Paris, France —
Alors que le Clemenceau n'est toujours pas entré dans le canal de Suez, la coque amiantée de la marine française génère des attaques de plus en plus vives de la part des opinions publiques et de divers institutions démocratiques égyptiennes et indiennes contre l'arrogance affichée par l'Etat français. C'est maintenant l'image de la France qui est en jeu.
"Aucun citoyen d'ici ou d'ailleurs ne
peut admettre qu'un pays riche se débarrasse ainsi dans un pays du Sud
d'un déchet toxique dangereux pour la santé et l'environnement, déclare Yannick Jadot, directeur des campagnes de Greenpeace France. La
crédibilité de la France est sérieusement écornée. Greenpeace en
appelle au Président de la République pour que la justice sociale et
environnementale qu'il défend régulièrement sur la scène internationale
cesse d'être bafouée par son gouvernement".
Dès hier soir, le Président du Parlement égyptien demandait
formellement au gouvernement de surseoir à sa décision d'autoriser le
transit du Clemenceau jusqu'à ce que la prochaine session du Parlement
se tienne, le 28 janvier. Ce mercredi, c'est l'ensemble des grands
medias égyptiens qui questionnent de manière très critique
l'arrangement diplomatique entre la France et l'Egypte.

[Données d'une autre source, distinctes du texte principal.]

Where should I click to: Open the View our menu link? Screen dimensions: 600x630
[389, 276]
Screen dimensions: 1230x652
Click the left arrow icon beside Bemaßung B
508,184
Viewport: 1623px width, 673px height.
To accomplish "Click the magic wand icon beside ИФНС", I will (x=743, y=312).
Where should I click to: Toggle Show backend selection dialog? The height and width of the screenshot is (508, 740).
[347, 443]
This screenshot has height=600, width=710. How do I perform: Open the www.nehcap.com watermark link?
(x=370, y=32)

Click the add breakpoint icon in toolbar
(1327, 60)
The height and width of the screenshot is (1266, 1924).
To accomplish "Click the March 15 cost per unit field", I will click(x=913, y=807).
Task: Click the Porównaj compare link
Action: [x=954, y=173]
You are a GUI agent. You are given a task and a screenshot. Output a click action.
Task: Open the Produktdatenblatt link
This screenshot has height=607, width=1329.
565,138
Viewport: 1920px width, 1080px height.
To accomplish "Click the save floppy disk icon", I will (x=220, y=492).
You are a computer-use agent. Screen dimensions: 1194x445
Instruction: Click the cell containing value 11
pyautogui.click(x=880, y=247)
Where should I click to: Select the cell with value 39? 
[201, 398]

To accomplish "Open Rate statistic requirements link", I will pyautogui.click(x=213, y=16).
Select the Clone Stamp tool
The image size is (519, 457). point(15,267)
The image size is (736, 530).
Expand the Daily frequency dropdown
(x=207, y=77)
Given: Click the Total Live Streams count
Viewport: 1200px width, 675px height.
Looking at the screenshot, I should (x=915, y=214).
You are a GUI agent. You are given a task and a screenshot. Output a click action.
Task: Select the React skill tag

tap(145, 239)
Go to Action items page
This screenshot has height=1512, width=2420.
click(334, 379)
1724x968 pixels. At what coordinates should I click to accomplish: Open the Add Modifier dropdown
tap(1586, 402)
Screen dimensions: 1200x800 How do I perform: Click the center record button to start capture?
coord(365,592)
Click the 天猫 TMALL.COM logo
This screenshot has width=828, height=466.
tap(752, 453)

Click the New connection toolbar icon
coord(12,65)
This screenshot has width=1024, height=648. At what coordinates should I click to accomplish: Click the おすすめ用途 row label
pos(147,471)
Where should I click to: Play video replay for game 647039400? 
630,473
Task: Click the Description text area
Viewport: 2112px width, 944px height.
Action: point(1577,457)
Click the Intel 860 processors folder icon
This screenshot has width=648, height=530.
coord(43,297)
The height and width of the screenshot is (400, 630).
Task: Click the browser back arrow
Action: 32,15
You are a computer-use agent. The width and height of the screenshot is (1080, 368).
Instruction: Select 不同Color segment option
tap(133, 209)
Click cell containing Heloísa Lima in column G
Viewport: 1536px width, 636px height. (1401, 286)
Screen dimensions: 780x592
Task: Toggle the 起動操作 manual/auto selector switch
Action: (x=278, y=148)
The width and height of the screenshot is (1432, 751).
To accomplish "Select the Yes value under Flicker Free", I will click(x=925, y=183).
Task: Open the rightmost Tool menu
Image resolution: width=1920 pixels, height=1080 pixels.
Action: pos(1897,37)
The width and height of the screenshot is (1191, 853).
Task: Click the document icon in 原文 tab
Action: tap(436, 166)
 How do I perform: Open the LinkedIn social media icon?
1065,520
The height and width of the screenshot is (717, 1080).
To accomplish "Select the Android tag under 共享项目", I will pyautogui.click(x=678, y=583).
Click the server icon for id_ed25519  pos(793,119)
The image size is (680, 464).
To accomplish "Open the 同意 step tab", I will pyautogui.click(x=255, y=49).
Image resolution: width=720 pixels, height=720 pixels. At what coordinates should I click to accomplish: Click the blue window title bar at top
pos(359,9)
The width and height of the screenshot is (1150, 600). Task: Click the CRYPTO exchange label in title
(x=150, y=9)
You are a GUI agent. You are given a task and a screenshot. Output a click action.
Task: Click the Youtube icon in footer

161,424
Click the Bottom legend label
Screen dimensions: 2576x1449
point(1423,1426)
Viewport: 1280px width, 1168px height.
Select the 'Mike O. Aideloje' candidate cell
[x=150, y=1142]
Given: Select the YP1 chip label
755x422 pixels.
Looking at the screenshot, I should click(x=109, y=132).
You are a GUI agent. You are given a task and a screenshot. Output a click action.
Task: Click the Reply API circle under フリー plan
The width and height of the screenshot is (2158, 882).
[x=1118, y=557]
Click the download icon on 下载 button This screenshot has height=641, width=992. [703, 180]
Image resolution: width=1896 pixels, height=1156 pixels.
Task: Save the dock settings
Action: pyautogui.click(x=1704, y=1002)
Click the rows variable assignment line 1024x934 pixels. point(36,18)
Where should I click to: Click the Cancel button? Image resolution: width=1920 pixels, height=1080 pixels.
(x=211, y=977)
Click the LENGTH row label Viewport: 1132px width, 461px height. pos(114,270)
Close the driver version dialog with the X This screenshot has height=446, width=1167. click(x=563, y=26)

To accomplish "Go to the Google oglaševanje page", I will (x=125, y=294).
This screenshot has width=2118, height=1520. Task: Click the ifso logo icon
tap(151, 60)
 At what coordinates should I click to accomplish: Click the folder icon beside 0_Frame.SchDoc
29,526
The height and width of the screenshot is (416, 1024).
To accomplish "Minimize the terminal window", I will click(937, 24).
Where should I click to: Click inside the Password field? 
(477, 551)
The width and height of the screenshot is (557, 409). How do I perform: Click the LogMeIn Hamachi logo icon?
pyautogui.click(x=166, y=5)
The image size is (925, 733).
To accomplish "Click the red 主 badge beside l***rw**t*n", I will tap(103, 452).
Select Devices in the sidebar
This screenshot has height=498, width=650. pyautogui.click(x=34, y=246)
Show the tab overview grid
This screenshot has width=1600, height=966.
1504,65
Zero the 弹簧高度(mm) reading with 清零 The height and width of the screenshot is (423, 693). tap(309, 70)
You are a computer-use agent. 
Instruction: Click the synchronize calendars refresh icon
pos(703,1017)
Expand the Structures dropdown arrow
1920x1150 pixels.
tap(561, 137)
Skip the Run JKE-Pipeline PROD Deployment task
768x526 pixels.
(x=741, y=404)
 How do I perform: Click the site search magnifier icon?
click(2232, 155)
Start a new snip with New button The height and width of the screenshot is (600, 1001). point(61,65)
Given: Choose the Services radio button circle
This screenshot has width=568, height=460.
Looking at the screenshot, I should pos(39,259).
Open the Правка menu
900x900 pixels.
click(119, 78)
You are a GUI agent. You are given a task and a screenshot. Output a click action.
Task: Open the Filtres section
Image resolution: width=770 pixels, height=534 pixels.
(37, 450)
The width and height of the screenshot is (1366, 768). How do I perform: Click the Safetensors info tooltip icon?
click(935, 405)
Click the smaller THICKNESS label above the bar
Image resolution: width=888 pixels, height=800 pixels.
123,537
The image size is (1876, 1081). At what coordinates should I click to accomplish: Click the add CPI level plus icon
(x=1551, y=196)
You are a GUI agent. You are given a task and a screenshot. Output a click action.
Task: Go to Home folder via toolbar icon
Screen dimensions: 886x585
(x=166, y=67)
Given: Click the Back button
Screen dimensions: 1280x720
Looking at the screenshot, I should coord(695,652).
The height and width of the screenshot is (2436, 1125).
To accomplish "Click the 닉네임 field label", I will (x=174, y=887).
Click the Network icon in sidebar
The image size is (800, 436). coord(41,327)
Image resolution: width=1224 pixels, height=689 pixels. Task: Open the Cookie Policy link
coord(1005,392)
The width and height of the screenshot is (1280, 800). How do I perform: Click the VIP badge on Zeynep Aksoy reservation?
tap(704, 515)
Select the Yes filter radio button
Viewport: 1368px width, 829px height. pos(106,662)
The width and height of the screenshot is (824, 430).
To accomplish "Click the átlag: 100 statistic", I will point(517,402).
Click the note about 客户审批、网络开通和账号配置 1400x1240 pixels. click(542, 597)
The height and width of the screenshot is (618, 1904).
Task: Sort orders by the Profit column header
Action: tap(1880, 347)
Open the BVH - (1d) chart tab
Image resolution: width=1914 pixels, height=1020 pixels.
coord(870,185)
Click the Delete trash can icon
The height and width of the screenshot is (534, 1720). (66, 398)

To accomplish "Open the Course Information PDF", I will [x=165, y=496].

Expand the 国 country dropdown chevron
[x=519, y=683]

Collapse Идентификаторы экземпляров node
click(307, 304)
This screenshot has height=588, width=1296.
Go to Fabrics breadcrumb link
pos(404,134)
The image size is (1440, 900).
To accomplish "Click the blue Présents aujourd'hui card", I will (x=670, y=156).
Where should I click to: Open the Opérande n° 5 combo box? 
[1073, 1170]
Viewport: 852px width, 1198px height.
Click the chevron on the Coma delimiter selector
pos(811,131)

Hier soir, lors d'un débat télévisé, le porte-parole du Parti du
Congrès indien (parti actuellement au gouvernement) déclarait à propos
de l'affaire du Clemenceau : "Je
réagis avec horreur ! Il n'y a absolument rien de plus important
que protéger la vie humaine et la santé des travailleurs d'Alang. Aucun
contrat, aussi gros soit-il, ne devrait nous tenter d'ignorer les
enjeux de santé environnementale."
"Le Président de la République doit
prendre acte de l'opposition que suscite l'exportation du Clemenceau et
assumer la responsabilité de faire revenir le Clemenceau à Toulon pour
y être désamianté. A l'arrogance et au cynisme du Ministère de la
Défense doivent succéder un discours de responsabilité et des décisions
de justice sociale et environnementale. Ce n'est pas parce que le
Clemenceau est mort qu'il doit continuer de tuer" conclut Yannick Jadot.